Robocalls: The 50-Ton Elephant

If you’ve reached the breaking point in robocalls, you’re not alone. We tracked ours for the last three months just to see how bad a problem it’s become. Since Jan. 29, tracking only our landline at home, we received 583 robocalls – an average of 6.5 calls per day, 24/7/365. And that’s with Nomorobo installed on our landline. Thirty of those calls were identified by a single phone number.

While you can debate the effectiveness of Nomorobo and a host of other apps that try to block telephone scammers, they’ve likely done as good a job as they can. The apps use databases of known robocallers or scammer call centers to identify a scam call and disconnect “known” scam calls. Another entry into the field, Jolly Roger Telephone, claims it can carry out our revenge fantasies by engaging scammers and tying up their valuable time.

Unfortunately, the databases also lead to a growing number of false positives. They rely on customer feedback to some extent, and that can have negative side effects. There’s no way to know how many legitimate phone numbers get into a database for any number of reasons. A legitimate call center, including an outgoing “800” number from a bank, airline or insurance company, may get blocked, delaying vital communication between a business and a customer.

Some of us have turned to apps from our phone carriers – mobile and landline – to block calls, but we face the same problem of false positives in their databases. We can unblock specific numbers, which we had to do to take care of many of non-profit clients. We only find out about the block after a client tells us we couldn’t be reached.

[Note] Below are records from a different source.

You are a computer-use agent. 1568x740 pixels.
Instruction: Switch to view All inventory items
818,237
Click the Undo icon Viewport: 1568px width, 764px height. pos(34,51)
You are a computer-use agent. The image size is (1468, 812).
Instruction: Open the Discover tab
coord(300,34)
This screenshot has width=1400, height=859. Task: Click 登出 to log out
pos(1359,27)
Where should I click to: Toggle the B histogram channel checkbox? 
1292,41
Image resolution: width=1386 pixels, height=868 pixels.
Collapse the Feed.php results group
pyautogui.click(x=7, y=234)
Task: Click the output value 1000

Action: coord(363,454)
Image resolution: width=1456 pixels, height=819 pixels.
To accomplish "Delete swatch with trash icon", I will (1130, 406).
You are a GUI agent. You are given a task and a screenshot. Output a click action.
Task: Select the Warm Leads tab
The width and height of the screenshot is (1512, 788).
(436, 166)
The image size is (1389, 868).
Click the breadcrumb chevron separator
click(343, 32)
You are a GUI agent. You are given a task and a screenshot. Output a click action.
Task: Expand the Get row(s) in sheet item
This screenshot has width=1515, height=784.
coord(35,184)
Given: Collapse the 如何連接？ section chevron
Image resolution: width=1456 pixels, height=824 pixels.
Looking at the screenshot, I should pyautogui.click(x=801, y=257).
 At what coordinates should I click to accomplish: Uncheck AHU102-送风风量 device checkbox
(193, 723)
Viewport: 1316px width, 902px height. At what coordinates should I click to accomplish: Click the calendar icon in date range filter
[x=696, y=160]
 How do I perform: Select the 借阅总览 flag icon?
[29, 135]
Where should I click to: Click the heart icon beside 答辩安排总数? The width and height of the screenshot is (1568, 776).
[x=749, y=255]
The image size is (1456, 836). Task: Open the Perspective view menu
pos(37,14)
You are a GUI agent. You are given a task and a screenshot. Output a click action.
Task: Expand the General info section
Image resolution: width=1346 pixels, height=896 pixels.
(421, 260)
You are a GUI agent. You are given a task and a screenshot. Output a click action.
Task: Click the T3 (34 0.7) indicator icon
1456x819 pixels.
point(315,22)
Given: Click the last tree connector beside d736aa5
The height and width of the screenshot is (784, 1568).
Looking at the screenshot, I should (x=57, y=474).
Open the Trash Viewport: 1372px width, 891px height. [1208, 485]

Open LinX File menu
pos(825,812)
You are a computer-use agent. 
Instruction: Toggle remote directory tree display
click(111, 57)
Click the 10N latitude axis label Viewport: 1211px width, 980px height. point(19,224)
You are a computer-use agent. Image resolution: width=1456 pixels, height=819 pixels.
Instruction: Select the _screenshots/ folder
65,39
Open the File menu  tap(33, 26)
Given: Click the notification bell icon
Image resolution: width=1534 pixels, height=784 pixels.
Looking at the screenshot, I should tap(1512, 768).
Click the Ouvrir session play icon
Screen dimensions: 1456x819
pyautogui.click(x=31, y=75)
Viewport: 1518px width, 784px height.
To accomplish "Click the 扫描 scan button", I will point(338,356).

Scammers have adapted to protect their income sources, and it’s a no-holds-barred world. Would it surprise you if they’ve compromised the databases? They’ve also become better at spoofing local phone numbers so that you think someone in your community is calling. Sure, it’s possible to trace a phone call back to its origin in many cases, but it’s time-consuming just to get the process started. In the meantime, the scammers don’t need a large volume of victims to make money.

But most of us increasingly don’t answer the phone unless we know the number. We put up with the incessant ringing and hope that a legitimate caller will leave a voice mail, or we wind up blocking legitimate callers.

Unfortunately, there are no prospects for a quick resolution to the problem. In the absence of any kind of international laws with enforcement teeth, it will be up to private industry to find a solution. They’ll need financial incentives to develop and maintain centralized databases and technology that can detect and block scam calls faster and more effectively.

There’s even no incentive for us to get rid of landlines. Almost every bundle from a cable or satellite provider is a “triple play” of TV, internet and telephone.

We can help you set up Nomorobo. Their service is $1.99 per month for mobile phones and devices and free for landlines. Call us – 973-433-6676 – or email us if you have any questions about how call blocking works and how to set up an app to meet your needs.

In the meantime, if you pick up the phone and it seems suspicious, don’t give any vital information. Hang up immediately. You can always get additional information by going online to research appropriate contact info and initiating communication.